▶ **Listed entries**:
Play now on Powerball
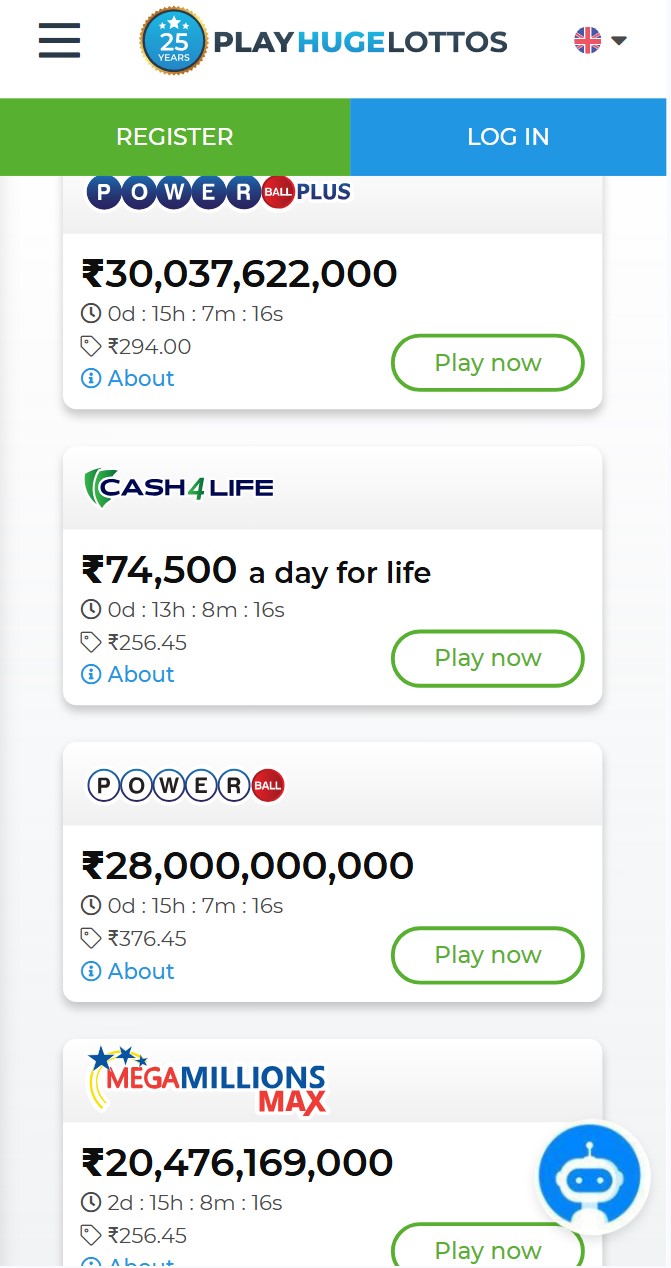[x=487, y=955]
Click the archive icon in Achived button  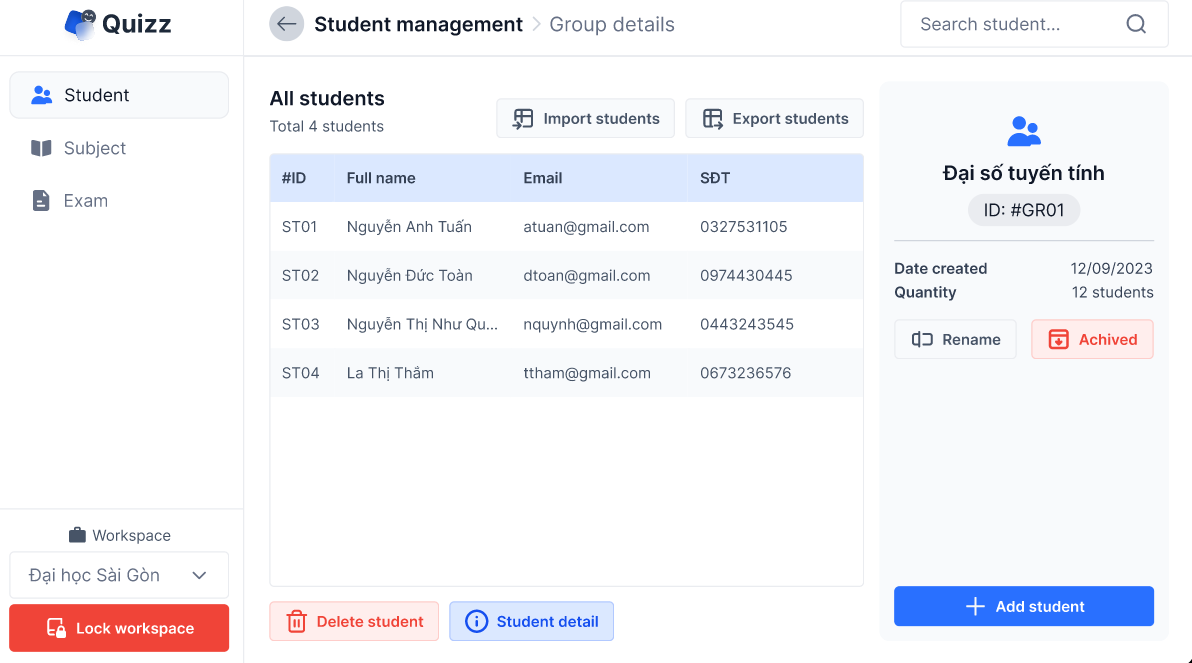[x=1058, y=340]

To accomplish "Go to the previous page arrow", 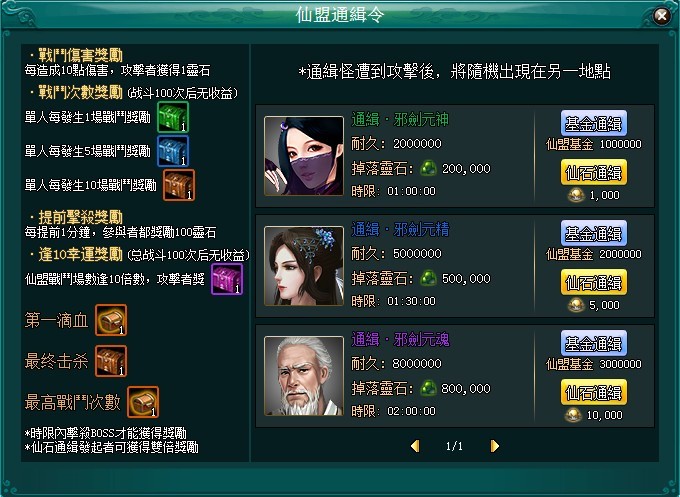I will click(415, 446).
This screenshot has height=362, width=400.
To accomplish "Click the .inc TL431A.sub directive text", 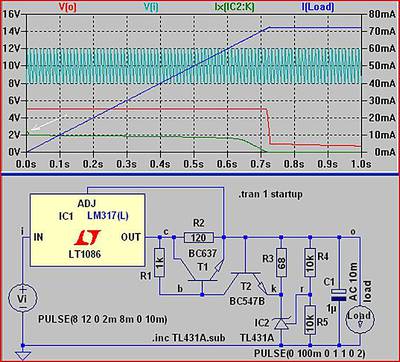I will (187, 338).
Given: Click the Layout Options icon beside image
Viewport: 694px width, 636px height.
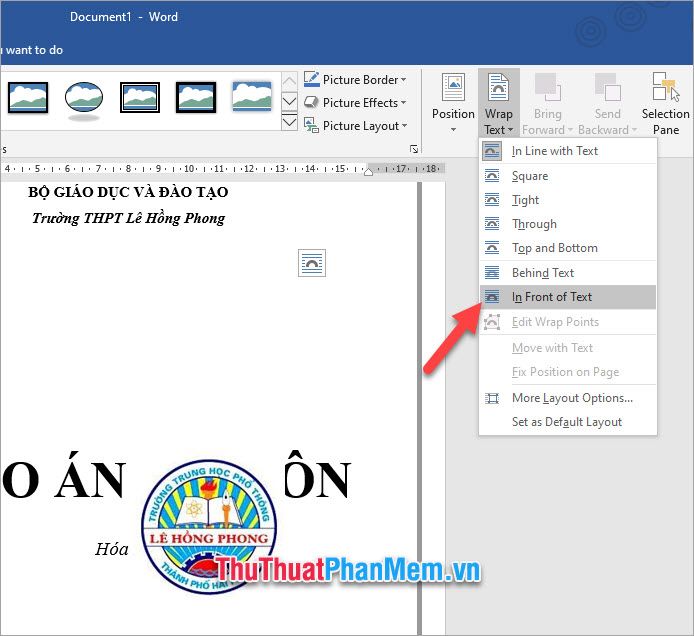Looking at the screenshot, I should click(x=312, y=263).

▶ **Problem**: Your reply should consist solely of the lines from the line containing "Given: Click the" through the last line of the listing, unchanged and free of pictures.

▶ **Answer to the problem**:
Given: Click the Layout Options icon beside image
Viewport: 694px width, 636px height.
Looking at the screenshot, I should click(x=312, y=263).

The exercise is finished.